Oil prices surpassed the $75 mark for the first time since 2014 on news that supply won’t exceed production outputs due to a mix of disruptions in Canada, Venezuela and Libya.
Compounding the supply issue is U.S. President Donald Trump’s recent call for blocking Iranian oil import purchases or face stiff U.S. sanctions. Despite President Trump nudging Saudi Arabia to boost production, it did little to tamp down the price of oil the past few days.
Crude oil peaked at $75.24 around 9:50 Eastern Time before dropping below $75 again.
Related: 3 Oil ETFs Get Boost as Iranian Imports Slashed
“You’re starting to hear talk of oil shock. There is little confidence in the market that we’re going to escape an ever-tightening supply and demand balance now,” said John Kilduff, co-founder at energy hedge fund Again Capital.
Bullish Outlook for Oil
Disruptions in supply caused investment firms like Morgan Stanley to raise their price forecasts from $77.50 to $85 per barrel.
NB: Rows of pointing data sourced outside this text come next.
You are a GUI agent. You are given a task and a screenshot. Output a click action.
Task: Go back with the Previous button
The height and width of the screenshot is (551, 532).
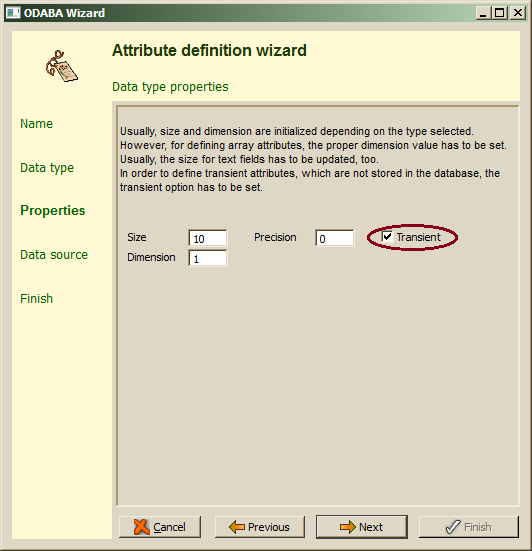pyautogui.click(x=260, y=527)
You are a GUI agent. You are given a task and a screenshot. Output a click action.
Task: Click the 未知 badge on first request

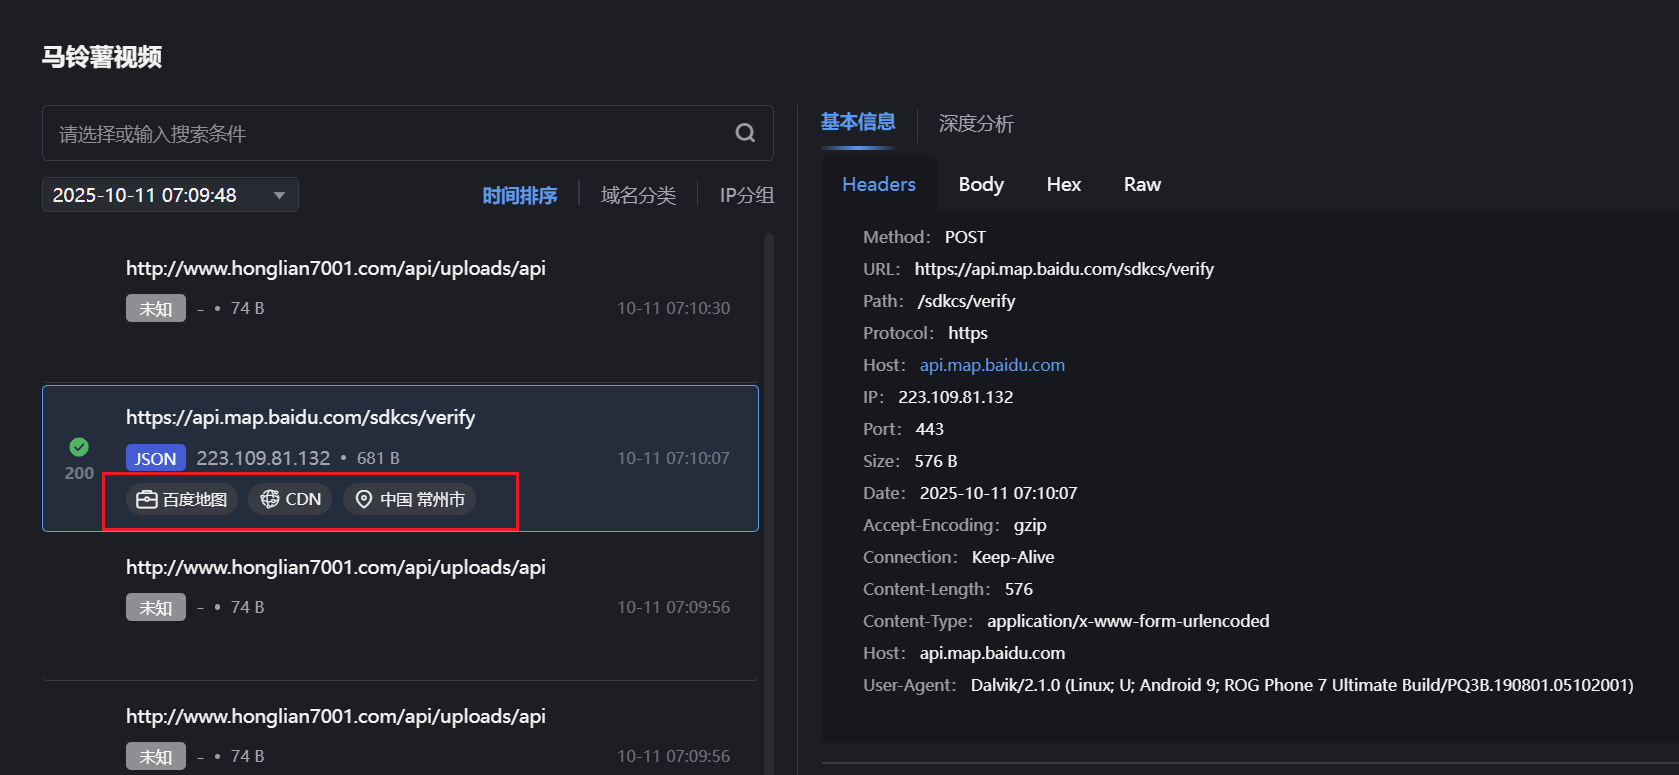tap(156, 309)
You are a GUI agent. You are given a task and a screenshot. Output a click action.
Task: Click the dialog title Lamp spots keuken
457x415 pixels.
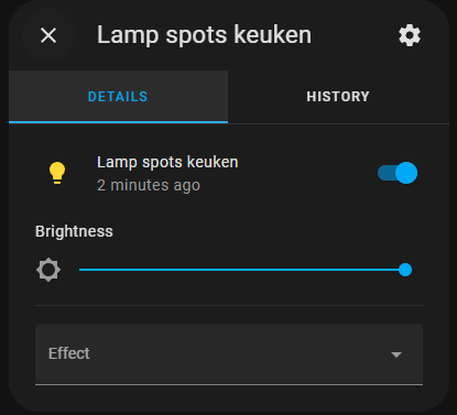pos(204,35)
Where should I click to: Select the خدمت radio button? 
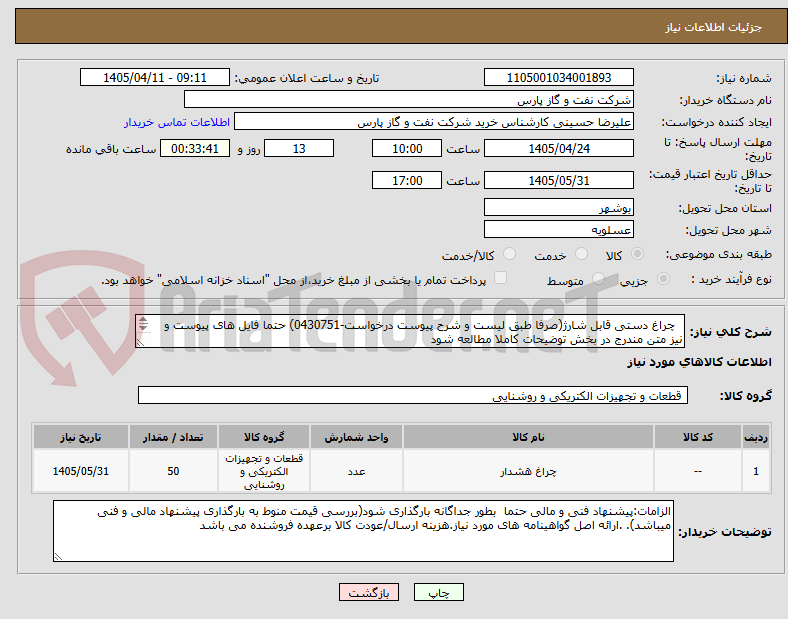pos(581,254)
Morgan Stanley now expects shipments to drop by 1.1 million bpd by the end of the year after previous forecasts saw the Iranian sanctions wiping out 700,000 bpd through 2019.
Oil ETFs have benefitted from the price boost the past five days–in that timeframe, United States Oil (NYSEArca: USO) is up 1.7 percent, ProShares Ultra Bloomberg Crude Oil (UCO) is up large at 19.2 percent and Invesco DB Oil (DBO) is up three percent.